I left MATCH in a daze of recycled feelings of anxiety without perspective. And perspective is what I have found myself returning to more and more in recent months. I find this in my students. There are moments of wonder happening in the liminal space of living in a blue metropolis in a deeply red state. I think of my transgender student Diane, who walked into class with an ethereal composure. Dressed in medical scrubs, she was diligent and committed, writing about her husband and their home and dreams of the future. She has found a sense of place and prosperity in a state that is unkind to her identity, but she is anchored, unbothered. I think of Shalise, a young Black woman who moved to Texas at the start of the pandemic from California, and how she felt it was the best decision of her life. Things are a little weird here, she admitted, but at least she could buy a house after only two years here for her little girl to grow up in. Around the same time, I recall a Lyft driver, also a Black woman who had moved here from California, refer to Texas as the land of milk and honey. She can live and work comfortably. Anything is possible here, it seems.
Perspective is what I need. Perspective is how I am surviving. The culture wars cycle that POP DEMO perpetuates doesn’t quite feel three-dimensional to me. I have students, young Black and brown kids, who seem unfazed by the recent demolition of affirmative action, and seem eager and ready to test their mettle against an often uncompromising system. And where is the understanding that the Rio Grande Valley, a previous Democratic stronghold, is growing redder with every election cycle. This mirrors national trends among Latino communities, perhaps an indication that they have become disenchanted with a movement that dismisses their conservative values as backward and unlearned. Tumult is in the air. Just earlier this summer Black Georgia state legislator, Representative Mesha Mainor, switched to the Republican Party after she was publicly lambasted by her Democratic colleagues for her support of a school voucher bill. So much for celebrating differences of opinion.

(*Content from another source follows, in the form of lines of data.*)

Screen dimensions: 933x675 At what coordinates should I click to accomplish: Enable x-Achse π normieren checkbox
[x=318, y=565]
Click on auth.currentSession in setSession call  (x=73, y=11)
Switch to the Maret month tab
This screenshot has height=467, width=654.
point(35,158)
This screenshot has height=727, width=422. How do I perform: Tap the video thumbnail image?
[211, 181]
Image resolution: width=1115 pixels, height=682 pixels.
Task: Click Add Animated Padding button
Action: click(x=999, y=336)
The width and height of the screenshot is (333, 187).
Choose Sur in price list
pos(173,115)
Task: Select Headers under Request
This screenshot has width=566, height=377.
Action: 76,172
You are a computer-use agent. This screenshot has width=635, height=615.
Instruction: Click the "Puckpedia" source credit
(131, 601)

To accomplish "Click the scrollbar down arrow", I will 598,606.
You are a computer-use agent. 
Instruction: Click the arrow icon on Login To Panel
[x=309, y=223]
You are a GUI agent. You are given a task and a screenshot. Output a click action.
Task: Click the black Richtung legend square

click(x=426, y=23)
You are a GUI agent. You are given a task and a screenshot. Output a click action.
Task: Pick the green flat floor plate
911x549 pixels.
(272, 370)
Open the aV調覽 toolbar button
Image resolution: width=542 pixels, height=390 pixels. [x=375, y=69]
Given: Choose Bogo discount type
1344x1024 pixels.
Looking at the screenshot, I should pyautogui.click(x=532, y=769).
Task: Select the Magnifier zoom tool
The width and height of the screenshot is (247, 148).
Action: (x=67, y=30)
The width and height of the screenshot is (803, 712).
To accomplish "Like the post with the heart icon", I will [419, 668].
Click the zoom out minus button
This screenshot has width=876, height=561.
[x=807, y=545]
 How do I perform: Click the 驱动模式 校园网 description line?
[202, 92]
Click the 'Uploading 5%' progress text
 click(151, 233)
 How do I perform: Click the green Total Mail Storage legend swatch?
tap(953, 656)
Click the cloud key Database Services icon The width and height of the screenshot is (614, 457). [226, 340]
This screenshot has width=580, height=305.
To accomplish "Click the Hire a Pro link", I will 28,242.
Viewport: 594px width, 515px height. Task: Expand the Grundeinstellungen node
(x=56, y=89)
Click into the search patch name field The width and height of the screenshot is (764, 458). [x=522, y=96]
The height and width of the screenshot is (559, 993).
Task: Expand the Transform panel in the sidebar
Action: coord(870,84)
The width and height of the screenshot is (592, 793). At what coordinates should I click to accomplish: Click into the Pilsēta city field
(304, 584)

And I don’t think my opinion matters a whole lot, not when everyone in the crowd seemed to enjoy the show just fine. But I have to say, I suspect that the arts crowd at the MATCH is probably the proverbial choir that is being preached to. For me, POP DEMO lives in the kind of liberal bubble that lends itself to implosion. It’s not a far leap to think that this may be how we got here in the first place.